__Task objective__: The required result is an exact copy of the lines beginning at the line that contains "The image size is (422, 448)." and ending at the last line of the material below.

__Data extract__:

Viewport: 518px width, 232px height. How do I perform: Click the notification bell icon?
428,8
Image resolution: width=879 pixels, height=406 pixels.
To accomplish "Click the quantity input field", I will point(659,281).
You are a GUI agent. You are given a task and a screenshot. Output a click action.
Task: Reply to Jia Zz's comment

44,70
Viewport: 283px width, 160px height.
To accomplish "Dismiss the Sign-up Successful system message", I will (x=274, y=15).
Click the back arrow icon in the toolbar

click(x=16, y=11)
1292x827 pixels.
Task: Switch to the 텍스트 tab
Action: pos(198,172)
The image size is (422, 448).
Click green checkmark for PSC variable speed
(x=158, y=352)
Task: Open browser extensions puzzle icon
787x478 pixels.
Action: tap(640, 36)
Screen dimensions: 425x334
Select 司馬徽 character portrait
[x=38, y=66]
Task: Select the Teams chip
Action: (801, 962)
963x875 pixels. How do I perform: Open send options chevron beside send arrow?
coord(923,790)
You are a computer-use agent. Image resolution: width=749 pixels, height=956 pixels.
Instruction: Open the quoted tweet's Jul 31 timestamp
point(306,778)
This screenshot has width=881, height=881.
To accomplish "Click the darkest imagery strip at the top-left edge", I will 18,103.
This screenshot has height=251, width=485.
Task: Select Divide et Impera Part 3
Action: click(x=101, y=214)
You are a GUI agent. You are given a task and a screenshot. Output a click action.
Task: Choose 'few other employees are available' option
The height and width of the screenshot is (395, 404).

__Task solution__:
The image size is (422, 448).
Click green checkmark for PSC variable speed
(x=158, y=352)
Task: Open browser extensions puzzle icon
787x478 pixels.
Action: tap(640, 36)
Screen dimensions: 425x334
Select 司馬徽 character portrait
[x=38, y=66]
Task: Select the Teams chip
Action: (801, 962)
963x875 pixels. How do I perform: Open send options chevron beside send arrow?
coord(923,790)
You are a computer-use agent. Image resolution: width=749 pixels, height=956 pixels.
Instruction: Open the quoted tweet's Jul 31 timestamp
point(306,778)
This screenshot has width=881, height=881.
To accomplish "Click the darkest imagery strip at the top-left edge", I will 18,103.
This screenshot has height=251, width=485.
Task: Select Divide et Impera Part 3
Action: click(x=101, y=214)
You are a GUI agent. You are given a task and a screenshot. Output a click action.
Task: Choose 'few other employees are available' option
The height and width of the screenshot is (395, 404).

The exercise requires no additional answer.